Брак с Мережковским открыл для Зинаиды Гиппиус (избравшей девичью фамилию как свое литературное имя) дорогу в столичную писательскую среду. Литературный дебют ее состоялся еще до замужества, но явно через посредничество Мережковского: в декабрьском номере петербургского журнала «Северный Вестник» за 1888 г. были помещены два ее стихотворения, подписанные криптонимом З.Г., совсем еще несамостоятельные опыты, в которых контуры будущего поэтического облика едва угадывались. Об этих и других своих ранних стихотворных упражнениях, ненапечатанных и, скорее всего, несохранившихся, сама она писала в «Автобиографической заметке»: «Как я ни увлекалась Надсоном, — писать „под Надсона“ не умела и сама стихи свои не очень любила. Да они, действительно, были довольно слабы и дики»[19]. Известность в литературных кругах Гиппиус получила не благодаря первым публикациям, а как «муза» Мережковского. Супруги обосновались в Петербурге — сначала на Верейской улице (дом 12), а через несколько месяцев — в доме Мурузи, на углу Литейного и Пантелеймоновской; с годами их квартира в этом доме стала одним из самых примечательных литературных салонов. Среди близких знакомых и друзей Гиппиус оказались те почтенные представители уходящего литературного поколения, которых она впоследствии опишет в мемуарном очерке «Благоухание седин»: А. Н. Плещеев, П. И. Вейнберг, Я. П. Полонский, Д. В. Григорович, А. Н. Майков. Теплые, доверительные и даже дружеские отношения с некоторыми из них тем более достойны внимания, что Гиппиус уже в ту, раннюю пору своего внутреннего самоопределения разительно выделялась на фоне литературных и окололитературных дам, уже обнаруживала те экстравагантные черты, которые впоследствии создадут ей репутацию «декадентской мадонны».
И. И. Ясинский, познакомившийся с Гиппиус вскоре после ее приезда в Петербург, вспоминает: «Зинаида Николаевна Мережковская, урожденная Гиппиус, была прехорошенькой девочкой, в коротеньких платьицах, с длинной русой косой, наивная и кокетничавшая своей молодостью. С мужем, в ожидании гостей, она ложилась на ковер в гостиной и увлекалась игрою в дурачки или же являлась с куклою-уткой на руках.
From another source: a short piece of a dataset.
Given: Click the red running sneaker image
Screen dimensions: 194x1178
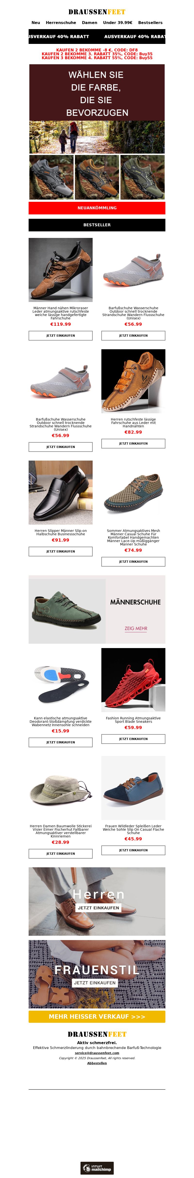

Утка эта должна была символизировать разделение супругов, считавших пошлостью брачную половую связь» [20]. О нарочитом инфантилизме, симулированной «полудетскости» Гиппиус в начале ее литературной карьеры писали также Л. Я. Гуревич и А. Л. Волынский; последний, однако, отмечал: «Странная вещь, в этом ребенке скрывался уже и тогда строгий мыслитель, умевший вкладывать предметы рассуждения в подходящие к ним словесные футляры, как редко кто»[21]. С годами ее образ видоизменился, вобрав в себя новые специфические черты — видимо, столь же игровые, ориентированные на стороннего наблюдателя. Постепенно Гиппиус приобрела обличье манерной, претенциозной и недоброжелательной литературной «мэтрессы», дерзкой нарушительницы моральных и бытовых устоев, стала источником всевозможных слухов и легенд, зачастую совсем далеких от реальности, хотя вымысел нередко рождался на реальной почве. Гиппиус сама устанавливала правила игры, стремилась достичь определенного эффекта, порой доходя до эпатажа. Когда в Петербурге начались Религиозно-философские собрания с участием высших представителей православного духовенства, она «заказывает себе черное, на вид скромное, платье. Но оно сшито так, что при малейшем движении складки расходятся и просвечивает бледно-розовая подкладка. Впечатление, что она — голая. Об этом платье она потом часто и с видимым удовольствием вспоминает, даже в годы, когда, казалось бы, пора о таких вещах забыть. Из-за этого ли платья, или из-за каких-нибудь других ее выдумок, недовольные иерархи, члены Собраний, прозвали ее „белая дьяволица“»[22]. Некий провинциальный батюшка, увидев фотокарточку «известной декадентки, З. Гиппиус», отметил «вид, несвойственный благочестию»[23].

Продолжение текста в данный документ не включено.